Une étude internationale affirme que le lion est menacé dans de nombreuses régions d'Afrique. La situation est particulièrement critique en Afrique centrale et de l'Ouest. Seuls l'Afrique du Sud, le Botswana, la Namibie et le Zimbabwe tirent leur épingle du jeu.
26 oct. 2015, 16:52
/ Màj. le 26 oct. 2015 à 16:54
Sur la liste rouge de l'Union internationale pour la conservation de la nature (UICN), le lion est classé "vulnérable".

Le lion est menacé de disparition dans de nombreuses régions d'Afrique, selon une étude internationale publiée lundi dans la revue américaine PNAS. Seules les réserves dûment protégées dans le sud du continent laissent quelque espoir au roi des animaux.

Une équipe internationale de chercheurs sous la direction de Hans Bauer, de l'Université d'Oxford (GB), a passé en revue des études réalisées au cours des 25 dernières années et portant sur 47 régions d'Afrique.

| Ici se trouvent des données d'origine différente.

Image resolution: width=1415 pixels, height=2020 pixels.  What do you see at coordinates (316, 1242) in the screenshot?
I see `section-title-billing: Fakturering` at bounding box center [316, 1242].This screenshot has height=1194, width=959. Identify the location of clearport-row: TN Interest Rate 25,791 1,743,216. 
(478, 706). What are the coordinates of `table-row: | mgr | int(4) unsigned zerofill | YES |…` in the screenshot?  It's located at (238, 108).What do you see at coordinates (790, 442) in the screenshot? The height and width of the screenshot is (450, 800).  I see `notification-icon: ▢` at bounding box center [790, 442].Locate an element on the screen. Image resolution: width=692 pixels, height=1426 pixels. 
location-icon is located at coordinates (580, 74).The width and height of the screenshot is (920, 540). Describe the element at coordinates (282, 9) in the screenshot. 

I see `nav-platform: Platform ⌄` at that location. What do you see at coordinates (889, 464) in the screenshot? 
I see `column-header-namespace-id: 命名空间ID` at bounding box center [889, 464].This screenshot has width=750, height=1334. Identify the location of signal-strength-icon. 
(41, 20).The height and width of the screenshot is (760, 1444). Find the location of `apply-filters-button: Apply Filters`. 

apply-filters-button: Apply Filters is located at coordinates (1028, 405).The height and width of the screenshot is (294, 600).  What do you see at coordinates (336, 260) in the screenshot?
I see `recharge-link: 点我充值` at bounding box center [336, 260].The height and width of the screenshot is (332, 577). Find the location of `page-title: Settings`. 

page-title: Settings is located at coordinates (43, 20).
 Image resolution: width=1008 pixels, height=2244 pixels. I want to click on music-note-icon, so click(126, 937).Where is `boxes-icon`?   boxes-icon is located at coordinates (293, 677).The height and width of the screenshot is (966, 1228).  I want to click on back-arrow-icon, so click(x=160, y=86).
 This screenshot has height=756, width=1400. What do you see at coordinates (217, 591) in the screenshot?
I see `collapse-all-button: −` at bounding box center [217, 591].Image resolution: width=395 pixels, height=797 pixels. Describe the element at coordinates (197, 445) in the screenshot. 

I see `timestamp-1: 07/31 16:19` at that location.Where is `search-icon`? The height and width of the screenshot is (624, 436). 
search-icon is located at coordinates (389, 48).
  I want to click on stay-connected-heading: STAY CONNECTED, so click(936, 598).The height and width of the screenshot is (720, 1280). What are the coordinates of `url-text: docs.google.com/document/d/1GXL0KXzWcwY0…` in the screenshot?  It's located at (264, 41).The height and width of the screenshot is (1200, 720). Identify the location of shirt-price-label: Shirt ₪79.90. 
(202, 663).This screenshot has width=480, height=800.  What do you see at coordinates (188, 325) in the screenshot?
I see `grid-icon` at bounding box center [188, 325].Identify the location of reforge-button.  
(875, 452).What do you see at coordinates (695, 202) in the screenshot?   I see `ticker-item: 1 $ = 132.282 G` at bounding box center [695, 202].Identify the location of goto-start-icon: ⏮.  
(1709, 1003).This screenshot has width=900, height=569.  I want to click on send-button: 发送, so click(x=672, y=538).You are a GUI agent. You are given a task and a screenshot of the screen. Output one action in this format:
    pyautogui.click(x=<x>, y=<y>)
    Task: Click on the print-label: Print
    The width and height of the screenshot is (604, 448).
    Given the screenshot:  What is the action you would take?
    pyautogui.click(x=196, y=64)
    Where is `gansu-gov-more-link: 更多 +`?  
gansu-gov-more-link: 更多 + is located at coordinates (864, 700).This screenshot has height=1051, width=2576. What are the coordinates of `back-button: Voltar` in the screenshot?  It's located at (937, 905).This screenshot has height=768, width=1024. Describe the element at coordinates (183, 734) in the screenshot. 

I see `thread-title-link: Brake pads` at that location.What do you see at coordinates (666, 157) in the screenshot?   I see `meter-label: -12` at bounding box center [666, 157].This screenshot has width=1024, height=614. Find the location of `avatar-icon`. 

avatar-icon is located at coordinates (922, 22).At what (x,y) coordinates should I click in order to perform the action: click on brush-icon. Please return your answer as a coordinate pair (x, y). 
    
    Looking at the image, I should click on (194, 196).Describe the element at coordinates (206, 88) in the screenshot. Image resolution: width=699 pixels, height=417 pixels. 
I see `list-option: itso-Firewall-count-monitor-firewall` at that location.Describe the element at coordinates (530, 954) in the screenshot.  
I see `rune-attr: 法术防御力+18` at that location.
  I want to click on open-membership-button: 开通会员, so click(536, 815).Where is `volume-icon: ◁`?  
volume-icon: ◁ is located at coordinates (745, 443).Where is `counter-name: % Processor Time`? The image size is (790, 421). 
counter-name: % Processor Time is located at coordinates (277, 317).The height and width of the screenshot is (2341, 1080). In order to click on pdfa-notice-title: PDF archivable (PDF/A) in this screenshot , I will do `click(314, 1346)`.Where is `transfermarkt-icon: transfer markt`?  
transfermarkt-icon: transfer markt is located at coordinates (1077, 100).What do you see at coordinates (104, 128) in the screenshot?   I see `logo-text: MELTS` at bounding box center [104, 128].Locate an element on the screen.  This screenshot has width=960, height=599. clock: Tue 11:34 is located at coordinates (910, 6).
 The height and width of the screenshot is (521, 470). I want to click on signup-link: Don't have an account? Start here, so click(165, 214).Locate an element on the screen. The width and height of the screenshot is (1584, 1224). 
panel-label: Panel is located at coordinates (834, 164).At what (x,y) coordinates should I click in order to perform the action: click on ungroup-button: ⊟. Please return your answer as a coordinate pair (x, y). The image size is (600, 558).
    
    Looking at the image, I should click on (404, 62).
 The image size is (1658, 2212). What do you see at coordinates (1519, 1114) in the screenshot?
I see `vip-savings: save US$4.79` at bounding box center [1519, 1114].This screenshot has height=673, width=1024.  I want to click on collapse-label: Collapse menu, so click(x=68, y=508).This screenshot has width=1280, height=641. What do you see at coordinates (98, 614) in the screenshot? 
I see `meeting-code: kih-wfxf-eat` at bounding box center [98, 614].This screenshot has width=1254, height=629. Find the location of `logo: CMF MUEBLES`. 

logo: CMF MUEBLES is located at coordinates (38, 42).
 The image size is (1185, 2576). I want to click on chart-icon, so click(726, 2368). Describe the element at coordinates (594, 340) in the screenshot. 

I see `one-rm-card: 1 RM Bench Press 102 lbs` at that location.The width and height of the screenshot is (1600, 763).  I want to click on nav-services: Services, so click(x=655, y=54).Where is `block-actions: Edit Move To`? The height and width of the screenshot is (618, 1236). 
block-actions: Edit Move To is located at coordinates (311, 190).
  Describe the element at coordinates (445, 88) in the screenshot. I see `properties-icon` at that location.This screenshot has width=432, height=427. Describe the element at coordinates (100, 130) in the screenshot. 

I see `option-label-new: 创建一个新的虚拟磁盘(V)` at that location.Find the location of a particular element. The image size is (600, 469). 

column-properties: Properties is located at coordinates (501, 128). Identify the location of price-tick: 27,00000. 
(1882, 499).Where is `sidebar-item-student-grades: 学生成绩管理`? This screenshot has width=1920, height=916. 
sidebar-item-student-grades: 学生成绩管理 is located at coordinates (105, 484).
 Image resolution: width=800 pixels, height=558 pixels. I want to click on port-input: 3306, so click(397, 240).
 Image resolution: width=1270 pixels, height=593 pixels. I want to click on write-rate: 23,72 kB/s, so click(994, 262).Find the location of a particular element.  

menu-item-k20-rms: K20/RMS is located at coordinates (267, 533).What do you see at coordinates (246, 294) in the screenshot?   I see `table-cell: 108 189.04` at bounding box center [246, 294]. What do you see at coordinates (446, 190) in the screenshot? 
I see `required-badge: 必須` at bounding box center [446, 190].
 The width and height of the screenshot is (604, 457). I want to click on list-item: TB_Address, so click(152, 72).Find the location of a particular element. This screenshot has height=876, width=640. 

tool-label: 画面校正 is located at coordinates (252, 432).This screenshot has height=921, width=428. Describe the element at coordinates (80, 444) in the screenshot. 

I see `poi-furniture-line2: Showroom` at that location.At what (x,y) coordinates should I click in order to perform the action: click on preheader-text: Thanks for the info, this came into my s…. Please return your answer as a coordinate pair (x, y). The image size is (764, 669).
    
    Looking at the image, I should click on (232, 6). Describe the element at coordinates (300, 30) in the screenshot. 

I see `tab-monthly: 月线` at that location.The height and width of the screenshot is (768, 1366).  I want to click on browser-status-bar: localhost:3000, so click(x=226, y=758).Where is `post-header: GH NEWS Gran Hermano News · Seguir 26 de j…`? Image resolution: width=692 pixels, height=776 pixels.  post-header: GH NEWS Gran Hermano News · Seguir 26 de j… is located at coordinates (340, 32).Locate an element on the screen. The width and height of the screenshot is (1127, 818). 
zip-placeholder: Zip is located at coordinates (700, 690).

Leur constat: la situation est particulièrement critique en Afrique centrale et de l'Ouest. Les effectifs de lions vont probablement y fondre de moitié au cours des vingt prochaines années, écrivent les scientifiques. Dans l'est du continent également, les populations sont nettement à la baisse et l'animal risque d'y disparaître dans les décennies à venir.

Seuls quatre pays d'Afrique australe tirent leur épingle du jeu: l'Afrique du Sud, le Botswana, la Namibie et le Zimbabwe. Les lions y sont en augmentation, mais ils vivent dans des réservées protégées par des grillages, notent les chercheurs, soulignant le rôle important que ces infrastructures pourraient jouer dans la sauvegarde de l'espèce.

Classé vulnérable

Sur la liste rouge de l'Union internationale pour la conservation de la nature (UICN), le lion est classé "vulnérable". Les populations se sont réduites de 42% environ au cours des 21 dernières années, selon l'UICN.

Sur la base de leurs résultats, les auteurs de l'étude suggèrent de réviser cette classification. La disparition galopante des lions dans une large partie de l'Afrique indique un net glissement écologique, dans lequel le roi des animaux ne joue plus son rôle-clé de prédateur numéro un, écrivent-ils.